来源
——

题目考察的知识点:二分查找

题目解答方法的文字分析:用递归进行查找,保留最小和最大的坐标。

本题解析所用的编程语言:c++

#include <vector>
class Solution {
public:
    /**
     * 代码中的类名、方法名、参数名已经指定,请勿修改,直接返回方法规定的值即可
     *
     * 
     * @param weights int整型vector 
     * @param target int整型 
     * @return int整型vector
     */
    void search(vector<int>& weights, int& target, vector<int>& v, int left, int right)
    {
	    //判断临界
        if (right - left <= 1)
        {
            if (weights[left] == target)
            {
                v[0] = v[0] == -1 ? left : min(v[0], left);
                v[1] = max(v[1], left);
            }
            if (weights[right] == target)
            {
                v[0] = v[0] == -1 ? right : min(v[0], right);
                v[1] = max(v[1], right);
            }
            return;
        }
        int mid = (left + right) / 2 ;
        if (weights[mid] > target)
            search(weights, target, v, mid, right);
        else if (weights[mid] < target)
            search(weights, target, v, left, mid);
        else  
        {
            v[0] = v[0] == -1 ? mid : min(v[0], mid);
            v[1] = max(v[1], mid);
            search(weights, target, v, left, mid);
            search(weights, target, v, mid, right);
        }
    }
    vector<int> searchRange(vector<int>& weights, int target) {
        // write code here
        vector<int> v(2, -1);
        if (weights.size() == 0)
            return v;
        search(weights, target, v, 0, weights.size() - 1);
        return v;
    }
};

——

数据条目
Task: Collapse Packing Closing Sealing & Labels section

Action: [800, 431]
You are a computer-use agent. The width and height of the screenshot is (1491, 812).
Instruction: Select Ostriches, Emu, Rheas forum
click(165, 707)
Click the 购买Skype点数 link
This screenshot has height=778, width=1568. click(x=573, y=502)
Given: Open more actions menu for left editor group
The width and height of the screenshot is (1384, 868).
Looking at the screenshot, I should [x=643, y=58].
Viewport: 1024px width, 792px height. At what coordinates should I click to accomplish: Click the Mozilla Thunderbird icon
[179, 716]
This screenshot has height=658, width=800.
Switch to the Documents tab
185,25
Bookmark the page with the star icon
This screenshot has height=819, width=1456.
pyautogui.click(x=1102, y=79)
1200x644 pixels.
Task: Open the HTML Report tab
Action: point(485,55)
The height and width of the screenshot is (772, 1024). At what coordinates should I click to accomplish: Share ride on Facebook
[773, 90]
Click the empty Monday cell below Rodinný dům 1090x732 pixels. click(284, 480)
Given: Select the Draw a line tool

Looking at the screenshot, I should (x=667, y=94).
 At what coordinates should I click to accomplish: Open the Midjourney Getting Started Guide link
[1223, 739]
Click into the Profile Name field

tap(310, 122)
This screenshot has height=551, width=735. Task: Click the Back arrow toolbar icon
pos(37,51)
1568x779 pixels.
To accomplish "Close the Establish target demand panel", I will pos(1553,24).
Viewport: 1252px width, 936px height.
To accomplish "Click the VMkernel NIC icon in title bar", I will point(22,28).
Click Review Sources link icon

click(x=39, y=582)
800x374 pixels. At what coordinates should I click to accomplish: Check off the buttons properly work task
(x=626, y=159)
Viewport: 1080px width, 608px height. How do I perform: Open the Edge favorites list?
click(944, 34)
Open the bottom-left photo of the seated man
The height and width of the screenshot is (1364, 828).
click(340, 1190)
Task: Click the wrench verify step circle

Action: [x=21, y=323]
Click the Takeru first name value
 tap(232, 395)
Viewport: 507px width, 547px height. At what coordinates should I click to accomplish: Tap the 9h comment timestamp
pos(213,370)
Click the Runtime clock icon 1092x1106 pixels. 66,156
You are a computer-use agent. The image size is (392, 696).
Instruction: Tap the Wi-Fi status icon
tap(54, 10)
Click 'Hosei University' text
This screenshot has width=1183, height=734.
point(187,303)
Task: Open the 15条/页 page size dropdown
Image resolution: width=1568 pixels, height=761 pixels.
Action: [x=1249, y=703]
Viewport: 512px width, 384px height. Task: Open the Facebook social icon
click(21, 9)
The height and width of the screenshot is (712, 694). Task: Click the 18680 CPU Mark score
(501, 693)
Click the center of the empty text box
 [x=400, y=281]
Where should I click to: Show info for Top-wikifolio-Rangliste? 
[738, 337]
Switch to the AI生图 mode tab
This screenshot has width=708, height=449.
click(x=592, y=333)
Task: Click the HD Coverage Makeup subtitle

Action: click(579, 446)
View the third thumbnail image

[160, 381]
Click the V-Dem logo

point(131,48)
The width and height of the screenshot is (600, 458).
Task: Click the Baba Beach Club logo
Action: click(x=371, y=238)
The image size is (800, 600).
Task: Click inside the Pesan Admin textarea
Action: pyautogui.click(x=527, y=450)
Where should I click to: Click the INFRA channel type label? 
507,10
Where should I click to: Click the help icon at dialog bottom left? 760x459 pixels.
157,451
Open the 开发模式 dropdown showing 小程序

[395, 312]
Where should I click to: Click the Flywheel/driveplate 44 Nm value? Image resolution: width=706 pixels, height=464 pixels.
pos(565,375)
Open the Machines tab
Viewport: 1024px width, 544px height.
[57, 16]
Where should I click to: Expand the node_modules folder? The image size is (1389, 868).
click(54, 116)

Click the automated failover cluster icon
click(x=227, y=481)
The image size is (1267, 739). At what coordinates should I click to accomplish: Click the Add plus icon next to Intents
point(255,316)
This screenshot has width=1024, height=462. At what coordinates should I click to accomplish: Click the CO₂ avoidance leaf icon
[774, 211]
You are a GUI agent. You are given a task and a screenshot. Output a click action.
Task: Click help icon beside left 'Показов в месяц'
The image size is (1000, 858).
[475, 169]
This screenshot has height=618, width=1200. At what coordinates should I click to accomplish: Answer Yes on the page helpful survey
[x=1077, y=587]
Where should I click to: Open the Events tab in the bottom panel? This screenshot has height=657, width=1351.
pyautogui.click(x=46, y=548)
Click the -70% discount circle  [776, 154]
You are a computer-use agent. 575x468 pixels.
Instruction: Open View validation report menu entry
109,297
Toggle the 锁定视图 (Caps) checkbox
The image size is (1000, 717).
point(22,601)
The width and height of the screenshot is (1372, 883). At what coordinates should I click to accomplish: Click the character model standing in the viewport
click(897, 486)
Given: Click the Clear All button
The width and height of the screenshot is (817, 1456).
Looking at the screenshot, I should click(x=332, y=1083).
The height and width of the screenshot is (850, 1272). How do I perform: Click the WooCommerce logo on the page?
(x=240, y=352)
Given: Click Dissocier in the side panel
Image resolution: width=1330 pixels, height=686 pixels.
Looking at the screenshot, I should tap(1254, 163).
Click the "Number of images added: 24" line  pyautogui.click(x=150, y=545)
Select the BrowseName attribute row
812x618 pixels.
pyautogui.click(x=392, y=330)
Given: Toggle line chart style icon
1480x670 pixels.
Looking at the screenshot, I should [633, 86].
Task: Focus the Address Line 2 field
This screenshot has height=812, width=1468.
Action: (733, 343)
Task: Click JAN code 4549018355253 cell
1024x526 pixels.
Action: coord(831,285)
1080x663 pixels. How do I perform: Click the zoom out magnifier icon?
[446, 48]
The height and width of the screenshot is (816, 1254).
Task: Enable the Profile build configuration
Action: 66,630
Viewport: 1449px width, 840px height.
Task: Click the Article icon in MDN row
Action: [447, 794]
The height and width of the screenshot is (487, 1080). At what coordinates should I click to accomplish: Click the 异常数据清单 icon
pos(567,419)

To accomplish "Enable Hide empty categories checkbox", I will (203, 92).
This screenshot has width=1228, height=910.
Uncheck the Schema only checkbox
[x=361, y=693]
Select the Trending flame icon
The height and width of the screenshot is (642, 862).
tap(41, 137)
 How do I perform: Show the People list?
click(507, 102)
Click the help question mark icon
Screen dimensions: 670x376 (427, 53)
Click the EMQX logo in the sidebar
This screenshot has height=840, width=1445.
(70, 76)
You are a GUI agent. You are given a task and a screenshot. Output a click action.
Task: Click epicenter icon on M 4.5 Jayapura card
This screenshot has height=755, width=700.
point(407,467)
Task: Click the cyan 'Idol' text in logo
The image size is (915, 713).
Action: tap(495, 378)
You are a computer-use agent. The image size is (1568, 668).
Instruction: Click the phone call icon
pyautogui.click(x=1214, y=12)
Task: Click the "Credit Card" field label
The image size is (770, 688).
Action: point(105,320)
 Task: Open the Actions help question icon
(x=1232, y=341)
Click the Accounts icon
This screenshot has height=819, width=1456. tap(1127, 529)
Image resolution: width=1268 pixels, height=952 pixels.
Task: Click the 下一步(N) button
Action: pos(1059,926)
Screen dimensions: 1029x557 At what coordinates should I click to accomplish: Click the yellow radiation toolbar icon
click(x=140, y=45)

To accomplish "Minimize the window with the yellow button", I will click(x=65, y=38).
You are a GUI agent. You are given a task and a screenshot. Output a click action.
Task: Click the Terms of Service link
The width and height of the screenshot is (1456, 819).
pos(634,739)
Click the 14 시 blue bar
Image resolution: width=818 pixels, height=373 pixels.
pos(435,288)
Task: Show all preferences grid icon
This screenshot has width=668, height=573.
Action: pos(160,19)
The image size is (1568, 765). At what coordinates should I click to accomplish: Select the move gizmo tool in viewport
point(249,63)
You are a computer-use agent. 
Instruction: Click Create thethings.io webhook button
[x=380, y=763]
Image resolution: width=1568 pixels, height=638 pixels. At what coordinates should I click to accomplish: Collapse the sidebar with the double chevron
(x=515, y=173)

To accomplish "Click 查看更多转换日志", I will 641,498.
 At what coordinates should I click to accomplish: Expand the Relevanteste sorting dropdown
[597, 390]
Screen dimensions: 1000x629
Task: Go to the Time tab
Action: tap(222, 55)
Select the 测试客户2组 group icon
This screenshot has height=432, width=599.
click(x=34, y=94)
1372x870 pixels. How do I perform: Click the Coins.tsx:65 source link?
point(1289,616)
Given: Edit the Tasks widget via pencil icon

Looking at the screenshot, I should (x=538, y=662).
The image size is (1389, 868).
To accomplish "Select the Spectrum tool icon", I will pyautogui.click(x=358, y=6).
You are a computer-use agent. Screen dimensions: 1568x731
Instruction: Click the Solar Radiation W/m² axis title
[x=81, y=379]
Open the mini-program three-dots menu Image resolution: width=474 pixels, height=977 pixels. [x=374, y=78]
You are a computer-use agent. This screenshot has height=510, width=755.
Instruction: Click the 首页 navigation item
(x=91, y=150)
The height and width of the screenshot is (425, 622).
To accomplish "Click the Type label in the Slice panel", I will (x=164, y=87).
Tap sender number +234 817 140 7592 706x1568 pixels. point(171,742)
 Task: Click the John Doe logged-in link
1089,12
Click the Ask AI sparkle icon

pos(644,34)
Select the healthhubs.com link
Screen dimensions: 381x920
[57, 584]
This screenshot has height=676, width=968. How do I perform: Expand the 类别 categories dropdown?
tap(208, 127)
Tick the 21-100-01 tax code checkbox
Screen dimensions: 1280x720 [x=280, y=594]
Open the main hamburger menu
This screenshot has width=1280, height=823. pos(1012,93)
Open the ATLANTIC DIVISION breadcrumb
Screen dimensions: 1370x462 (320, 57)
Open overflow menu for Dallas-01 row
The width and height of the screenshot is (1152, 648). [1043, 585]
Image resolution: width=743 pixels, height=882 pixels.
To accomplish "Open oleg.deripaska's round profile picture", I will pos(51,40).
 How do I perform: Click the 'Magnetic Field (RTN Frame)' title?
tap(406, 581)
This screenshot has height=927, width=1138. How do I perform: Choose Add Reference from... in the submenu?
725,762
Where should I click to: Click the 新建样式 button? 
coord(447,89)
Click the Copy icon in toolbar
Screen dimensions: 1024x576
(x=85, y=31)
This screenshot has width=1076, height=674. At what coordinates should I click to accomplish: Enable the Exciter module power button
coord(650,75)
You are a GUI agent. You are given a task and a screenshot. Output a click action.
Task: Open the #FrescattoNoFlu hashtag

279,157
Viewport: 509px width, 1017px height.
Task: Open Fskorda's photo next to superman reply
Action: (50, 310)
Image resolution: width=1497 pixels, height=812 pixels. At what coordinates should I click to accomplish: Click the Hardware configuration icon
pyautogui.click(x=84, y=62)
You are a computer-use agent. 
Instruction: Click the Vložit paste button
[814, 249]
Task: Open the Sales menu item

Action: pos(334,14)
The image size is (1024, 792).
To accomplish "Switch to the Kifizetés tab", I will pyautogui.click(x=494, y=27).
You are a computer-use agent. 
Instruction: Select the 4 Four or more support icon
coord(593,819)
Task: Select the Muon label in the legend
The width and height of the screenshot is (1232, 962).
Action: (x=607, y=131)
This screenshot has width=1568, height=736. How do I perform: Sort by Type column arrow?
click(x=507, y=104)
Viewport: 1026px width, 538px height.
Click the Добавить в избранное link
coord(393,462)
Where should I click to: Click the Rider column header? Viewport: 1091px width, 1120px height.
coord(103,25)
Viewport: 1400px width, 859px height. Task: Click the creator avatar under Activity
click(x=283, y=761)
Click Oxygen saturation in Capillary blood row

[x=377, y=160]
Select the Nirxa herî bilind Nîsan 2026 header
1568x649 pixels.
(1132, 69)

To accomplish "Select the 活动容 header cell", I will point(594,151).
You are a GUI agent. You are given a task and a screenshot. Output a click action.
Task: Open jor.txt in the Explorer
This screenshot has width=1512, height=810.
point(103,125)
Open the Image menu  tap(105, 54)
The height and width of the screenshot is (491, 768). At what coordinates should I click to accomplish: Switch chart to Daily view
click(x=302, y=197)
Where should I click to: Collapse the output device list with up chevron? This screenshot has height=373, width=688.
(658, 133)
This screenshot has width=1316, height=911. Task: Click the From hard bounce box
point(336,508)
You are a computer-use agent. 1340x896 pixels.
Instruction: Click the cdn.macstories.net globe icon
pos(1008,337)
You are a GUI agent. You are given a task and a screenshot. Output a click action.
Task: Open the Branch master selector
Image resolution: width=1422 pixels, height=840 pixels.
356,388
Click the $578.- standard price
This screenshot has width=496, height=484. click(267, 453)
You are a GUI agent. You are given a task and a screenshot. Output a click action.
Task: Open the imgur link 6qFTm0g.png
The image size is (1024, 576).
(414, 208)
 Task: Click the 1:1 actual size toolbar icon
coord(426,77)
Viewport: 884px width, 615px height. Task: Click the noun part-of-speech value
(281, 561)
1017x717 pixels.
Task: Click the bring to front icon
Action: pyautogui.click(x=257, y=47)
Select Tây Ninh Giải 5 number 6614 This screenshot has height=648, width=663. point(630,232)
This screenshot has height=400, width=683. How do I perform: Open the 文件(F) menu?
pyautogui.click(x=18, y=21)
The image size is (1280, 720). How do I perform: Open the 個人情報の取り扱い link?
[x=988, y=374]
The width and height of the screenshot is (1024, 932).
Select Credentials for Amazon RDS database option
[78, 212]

——

任务要求
(1) 根据题解回答下列问题:
(a) 题目考察的知识点是什么?
(b) 解析所用的编程语言是什么?
(c) 在 searchRange 方法中,向量 v 初始化时有几个元素,每个元素的值是多少?
(2) 从“#include <vector>”到“left, int right)”,把题解中的这一段一字不差地抄写下来。
请只依据题解作答。

参考答案
(1)
(a) 二分查找。
(b) c++。
(c) 两个元素,每个元素的值都是 -1。

(2)
#include <vector>
class Solution {
public:
    /**
     * 代码中的类名、方法名、参数名已经指定,请勿修改,直接返回方法规定的值即可
     *
     * 
     * @param weights int整型vector 
     * @param target int整型 
     * @return int整型vector
     */
    void search(vector<int>& weights, int& target, vector<int>& v, int left, int right)